Large language models exhibit strong language capabilities, but core questions—how models "understand" language and whether their vocabulary organization reflects cultural cognitive structures—remain unanswered. Cultural Domain Analysis (CDA) is a classic anthropological method used to study how specific groups organize conceptual domains. Traditionally, it requires interviewing human respondents to collect association and classification data, with its core assumption being that vocabulary organization reflects shared cultural cognition.

## Research Methods: Framework for Applying CDA to LLMs and the Concept of "Corpus Lens"

The project adopts a methodological framework including standardized guidance protocols, free association tasks, network analysis, and cross-model comparisons. The core concept of "Corpus Lens" points out that training corpora and alignment processes shape the unique cognitive perspectives of models. Through this method, one can explore models' organization of conceptual domains such as family and occupation, differences in semantic networks between different models, biases in training data, and the impact of alignment on models' "worldviews".

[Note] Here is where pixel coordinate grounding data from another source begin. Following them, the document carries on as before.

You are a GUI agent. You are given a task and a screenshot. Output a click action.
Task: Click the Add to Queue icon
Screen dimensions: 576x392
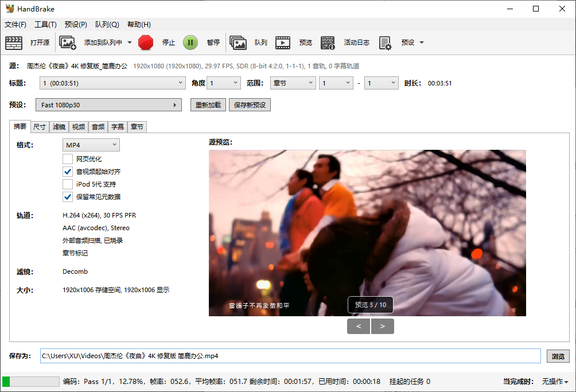coord(68,42)
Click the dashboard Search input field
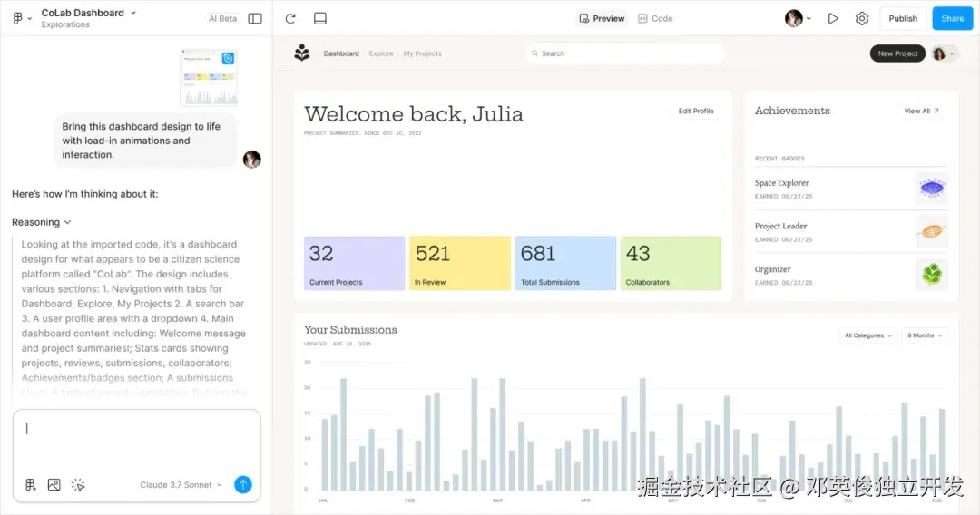The image size is (980, 515). (x=626, y=53)
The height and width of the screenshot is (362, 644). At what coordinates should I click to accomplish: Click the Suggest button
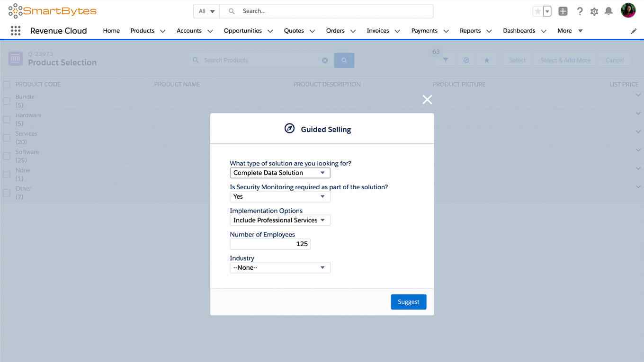[409, 302]
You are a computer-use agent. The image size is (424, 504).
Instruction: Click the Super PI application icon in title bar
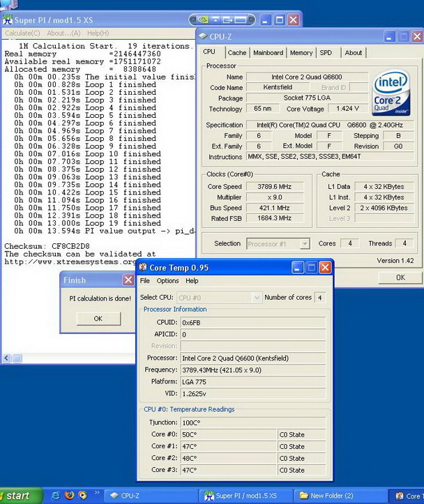coord(8,20)
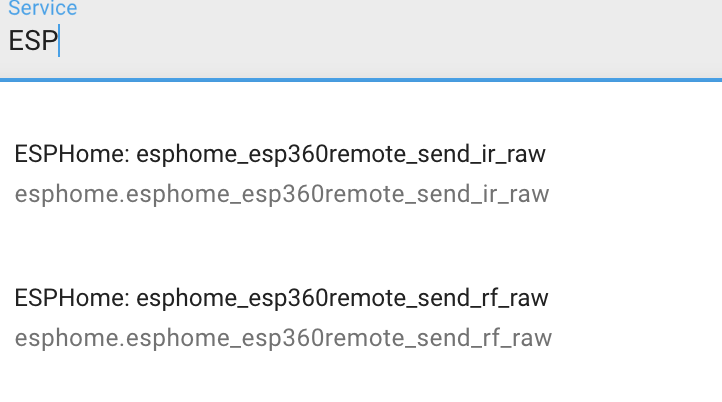Click the grey send_ir_raw secondary text
This screenshot has width=722, height=402.
(282, 194)
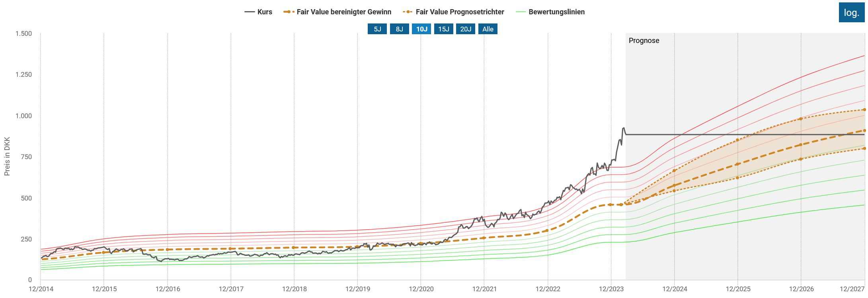Select the 8J time range
868x298 pixels.
[399, 29]

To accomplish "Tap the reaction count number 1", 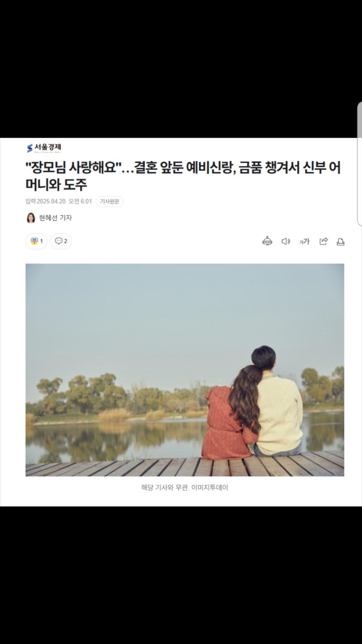I will pyautogui.click(x=42, y=241).
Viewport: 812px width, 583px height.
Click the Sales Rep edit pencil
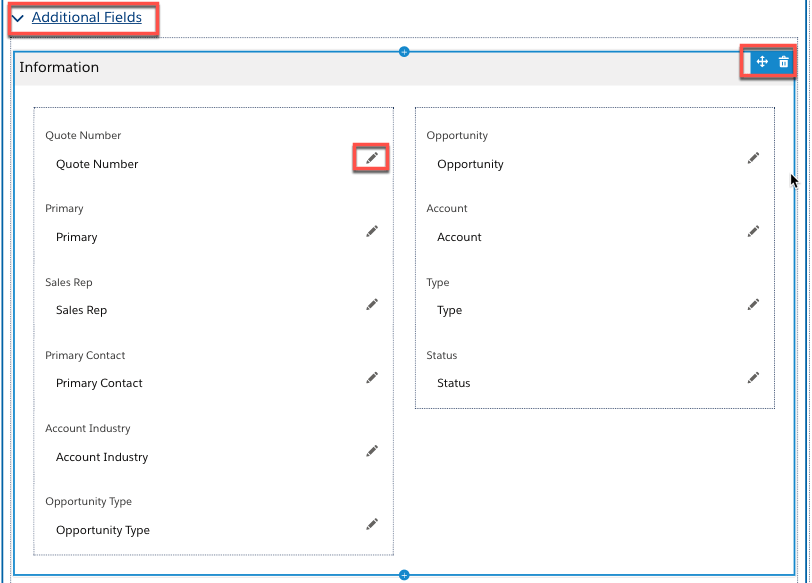(x=372, y=304)
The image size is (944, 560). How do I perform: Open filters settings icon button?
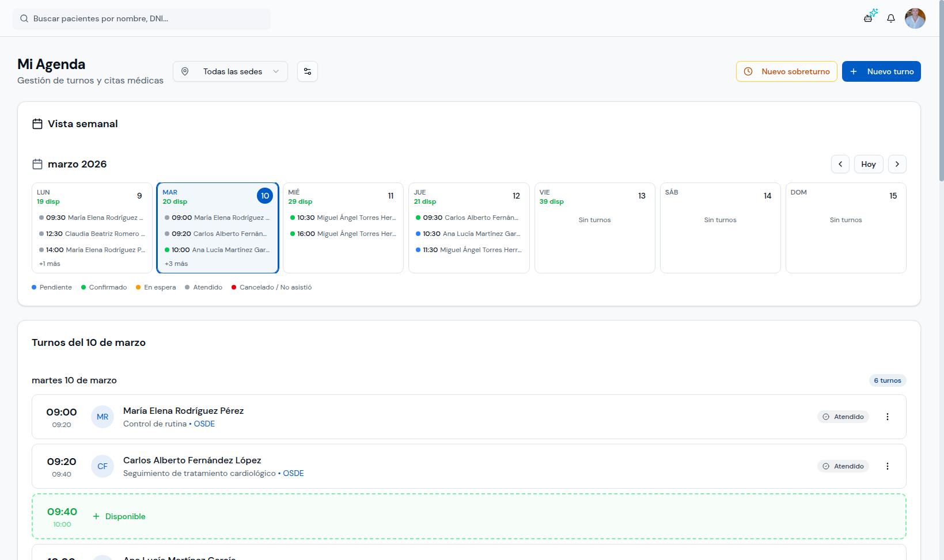pos(308,71)
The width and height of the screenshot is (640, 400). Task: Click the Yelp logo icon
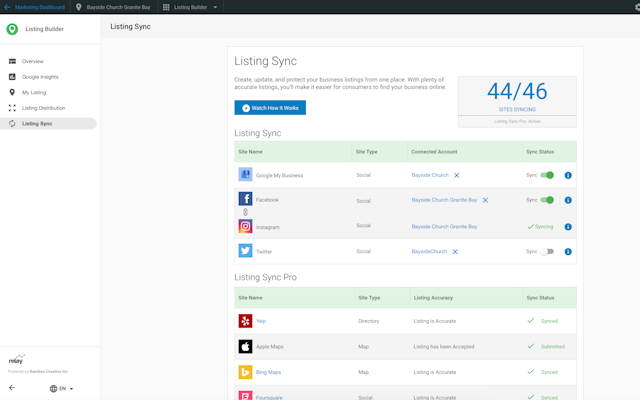(x=245, y=321)
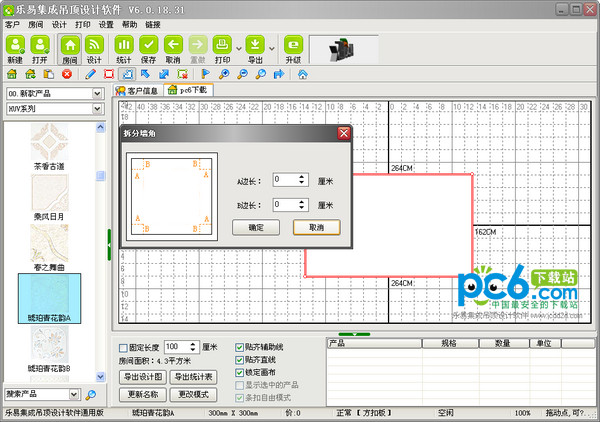
Task: Click the 保存 (Save) icon
Action: coord(148,46)

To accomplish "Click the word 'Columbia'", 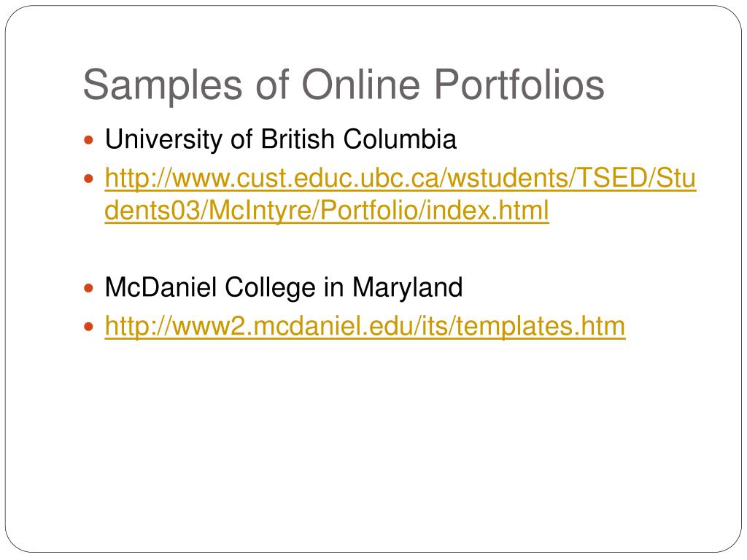I will coord(400,139).
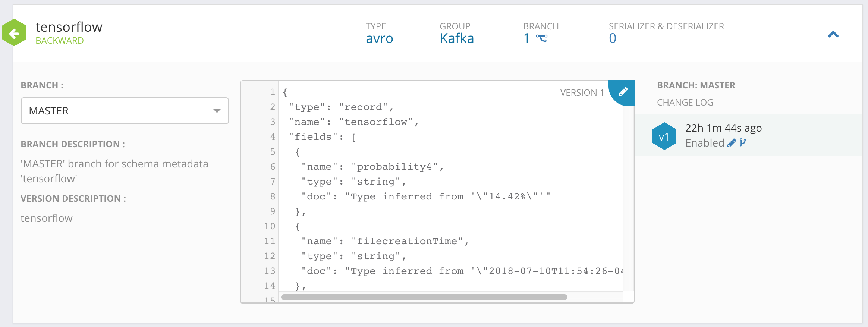This screenshot has height=327, width=868.
Task: Click the MASTER dropdown arrow
Action: (x=217, y=111)
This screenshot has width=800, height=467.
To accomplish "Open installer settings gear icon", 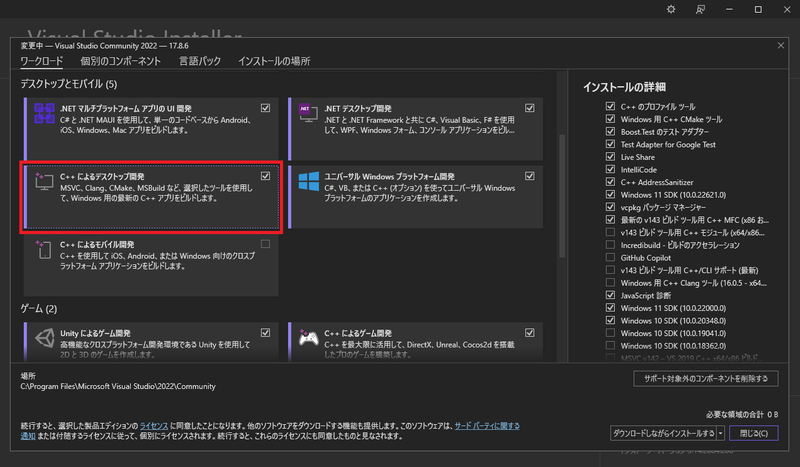I will click(x=671, y=10).
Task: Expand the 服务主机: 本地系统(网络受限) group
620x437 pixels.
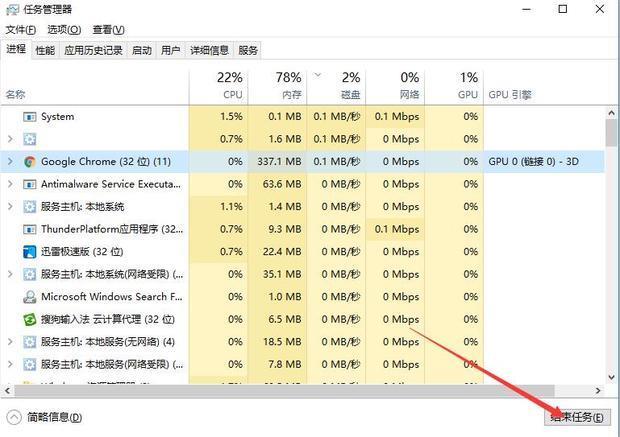Action: click(10, 274)
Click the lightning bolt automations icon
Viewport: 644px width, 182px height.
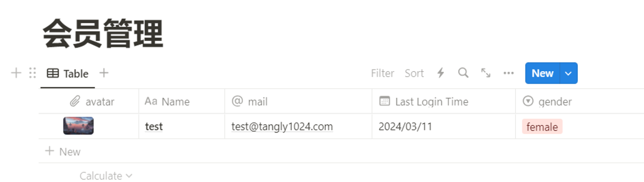440,73
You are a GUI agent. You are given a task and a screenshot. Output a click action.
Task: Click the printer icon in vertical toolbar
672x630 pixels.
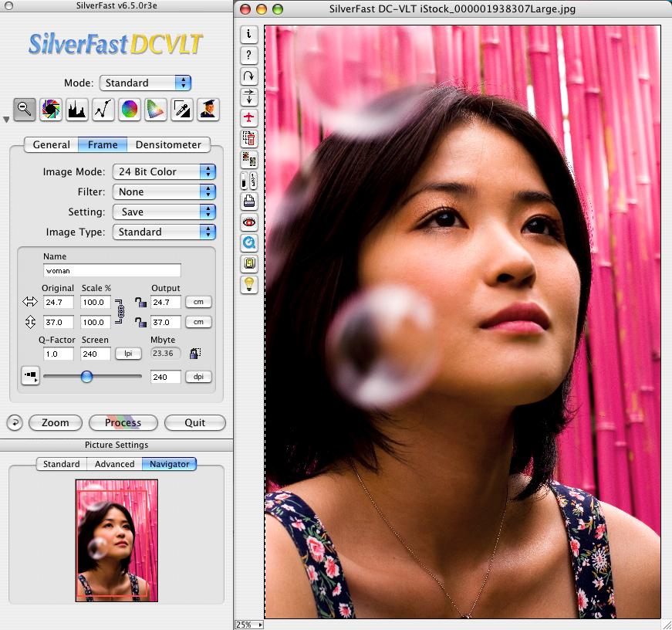(249, 202)
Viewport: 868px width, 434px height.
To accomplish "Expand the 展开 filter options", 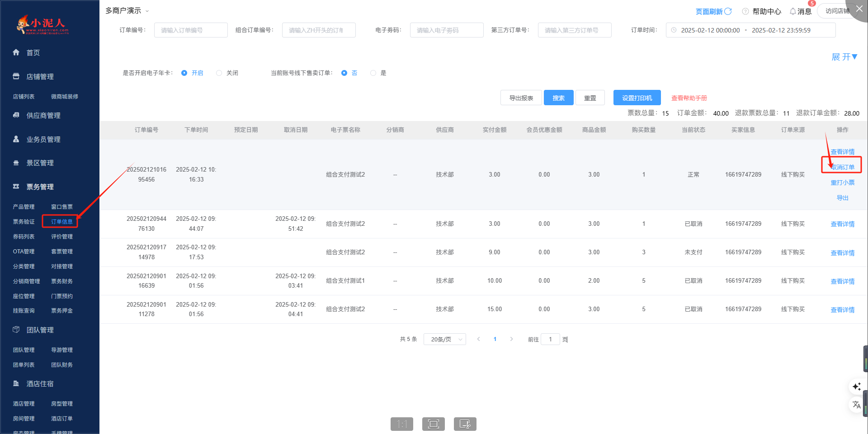I will coord(844,57).
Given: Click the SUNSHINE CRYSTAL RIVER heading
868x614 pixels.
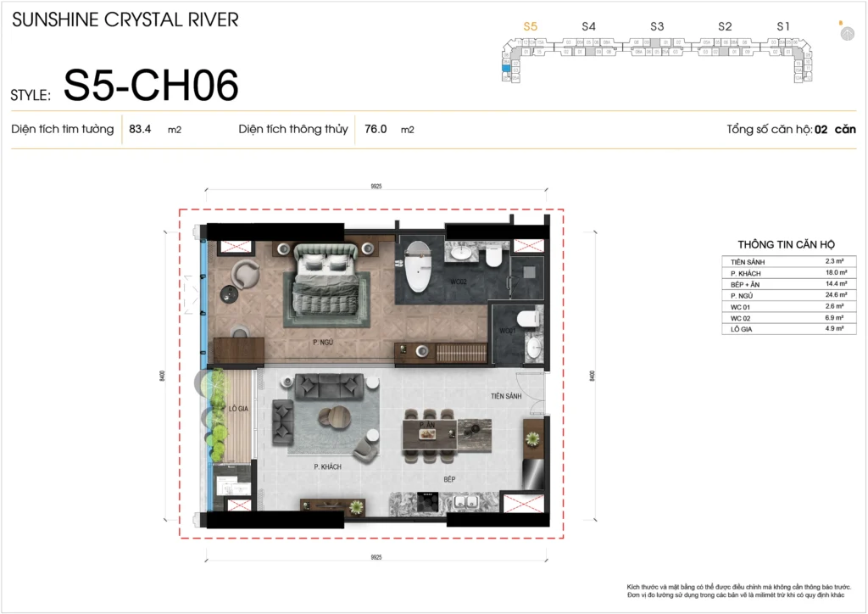Looking at the screenshot, I should coord(125,19).
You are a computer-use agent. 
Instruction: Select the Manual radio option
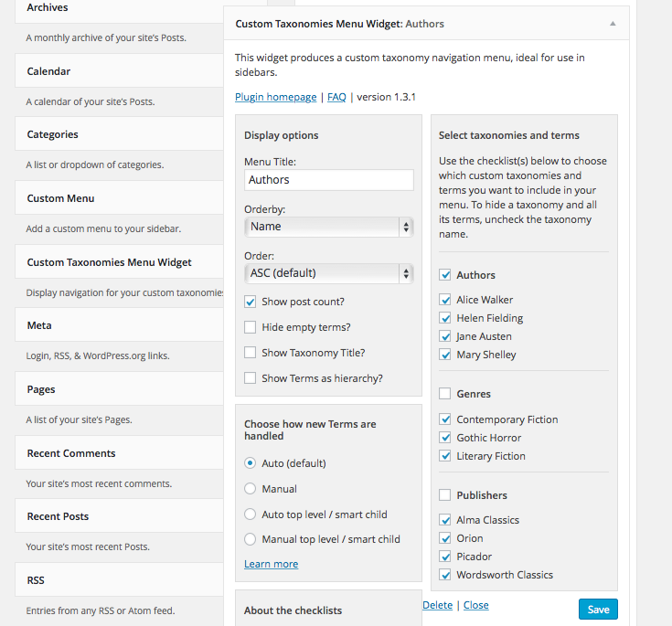[251, 489]
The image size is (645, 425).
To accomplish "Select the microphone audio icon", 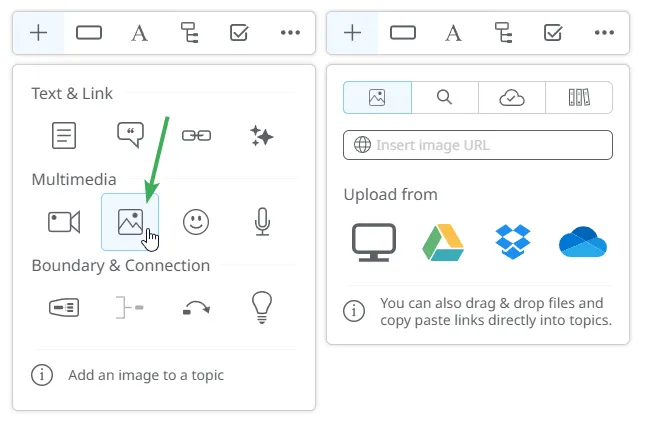I will 262,222.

## Open Data and Reproducibility: Supporting AI Safety Research

The project follows open science principles, providing open datasets (model response data, semantic networks), reproducible workflows (method documents and code), and cross-model comparison functions. This openness is crucial for AI safety research and is a prerequisite for identifying and mitigating potential risks of model cognitive biases.

## Research Significance: Both Academic and Practical Value

Academically, it provides new empirical tools for AI interpretability, builds a bridge between anthropology and computational linguistics, and offers a new perspective for studying the similarities and differences between machine and human cognition. Practically, it helps developers identify and quantify cultural biases, provides evaluation benchmarks for model alignment and safety, and supports the localization of cross-cultural AI applications.

## Methodological Limitations and Future Research Directions

Transferring anthropological methods to AI research presents challenges: whether model responses are equivalent to human real cognition, how to distinguish between real knowledge and superficial imitation, and ensuring consistency across multiple samplings. The team acknowledges these limitations and calls on the community to participate in methodological optimization. In the future, the analytical framework can be enriched by combining multiple perspectives from cognitive science, linguistics, and sociology.

## Conclusion: Bidirectional Reflection in Interdisciplinary Research

The Latent Structure Benchmark is a model of interdisciplinary research, applying humanities and social science methodologies to AI technology. It reminds us that understanding LLMs requires combining computer science with humanistic insights. Treating AI as an interview subject not only studies machines but also reflects on human language, culture, and biases through the "Corpus Lens". This bidirectional reflection embodies the humanistic spirit in the AI era.